Federal Capital Territory Minister
- In office 8 February 2001 – 17 July 2003
- Preceded by: Ibrahim Bunu
- Succeeded by: Nasir Ahmad el-Rufai

Personal details
- Born: 1943 (age 82–83) Damboa, Borno State, Nigeria

= Mohammed Abba Gana =

Nigerian politician

Mohammed Abba Gana (born 1943) served as a Special Adviser on Civil Society to the Nigerian Vice President Atiku Abubakar until 22 June 2006, when he was sacked by President Olusegun Obasanjo.
He had previously served as a Federal Capital Territory Minister from 8 February 2001 to 17 July 2003.

== Biography ==
Gana was born in 1943 in Damboa, Borno State.
He attended the Yelwa Boarding Senior Primary School, Maiduguri (1956 - 1958), Government College, Zaria, now Barewa College (1959 - 1963) and Okene-Provincial Secondary School (1964 - 1965). He was admitted to Ahmadu Bello University, Zaria (1966 - 1969) where he obtained a degree in electrical engineering.

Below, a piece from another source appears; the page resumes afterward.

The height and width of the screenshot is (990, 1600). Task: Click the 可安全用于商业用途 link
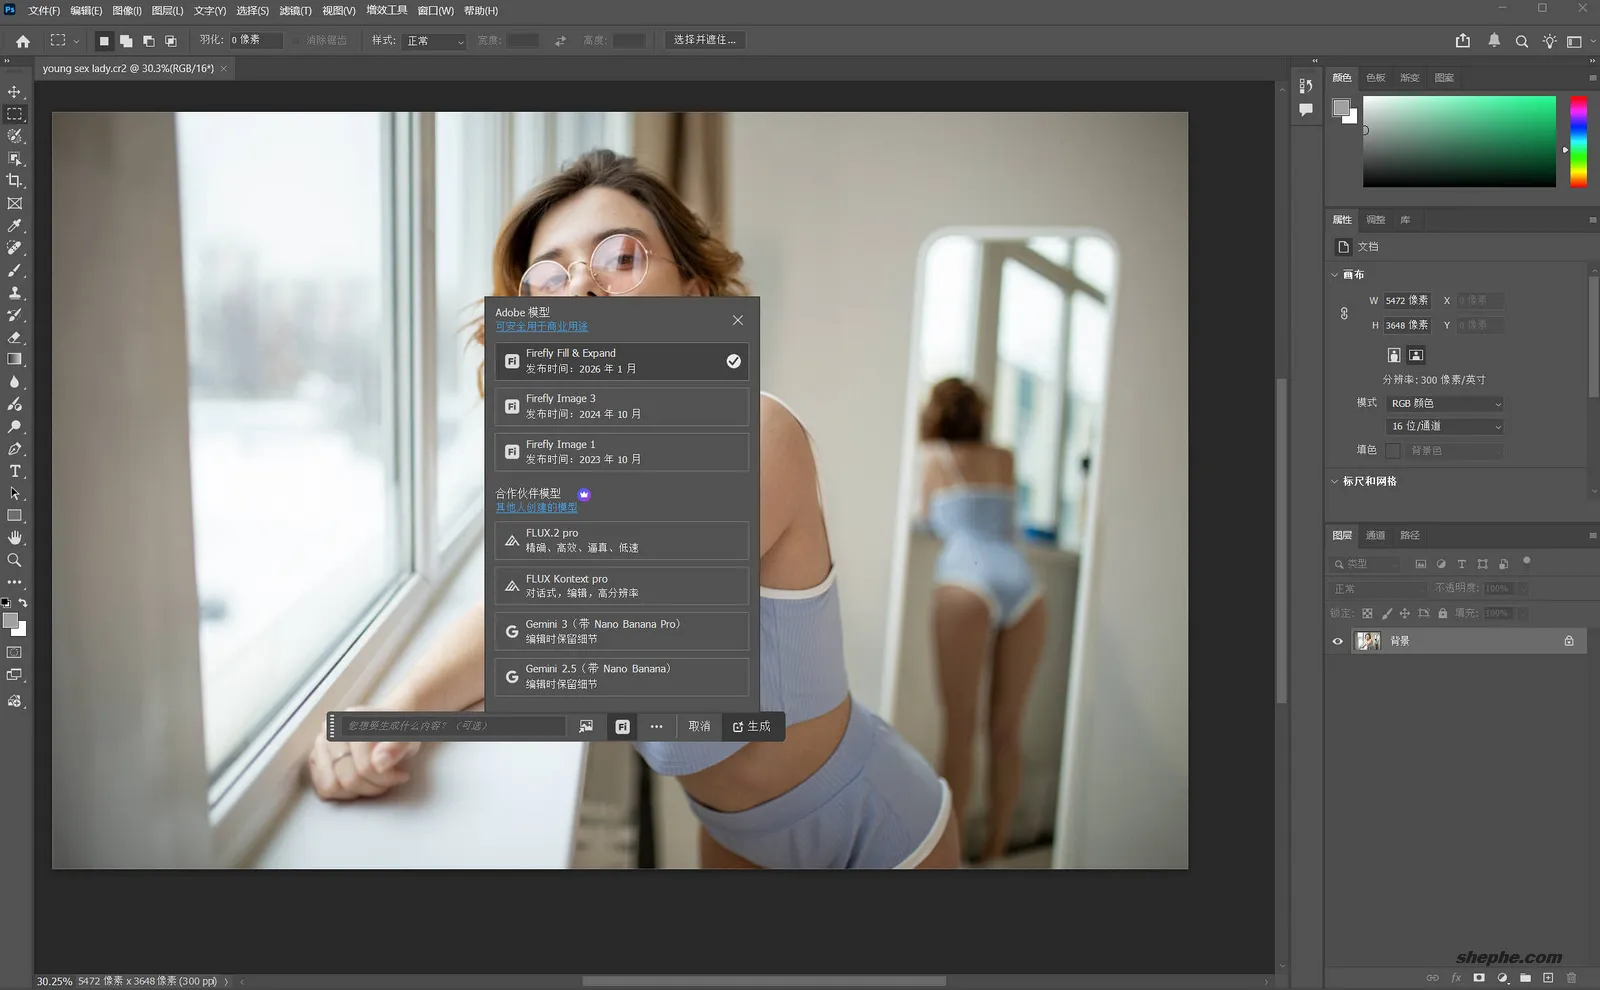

He worked as executive engineer in the Ministry of Works and Housing of North-Eastern State.
In October 1979 he was appointed Borno State Commissioner for Works and Housing by the Great Nigeria People's Party (GNPP) government of Borno State under Governor Mohammed Goni.
In 1983 he was the gubernatorial candidate of the GNPP in Borno State.

For several years he was on the board of the National Electric Power Authority (NEPA).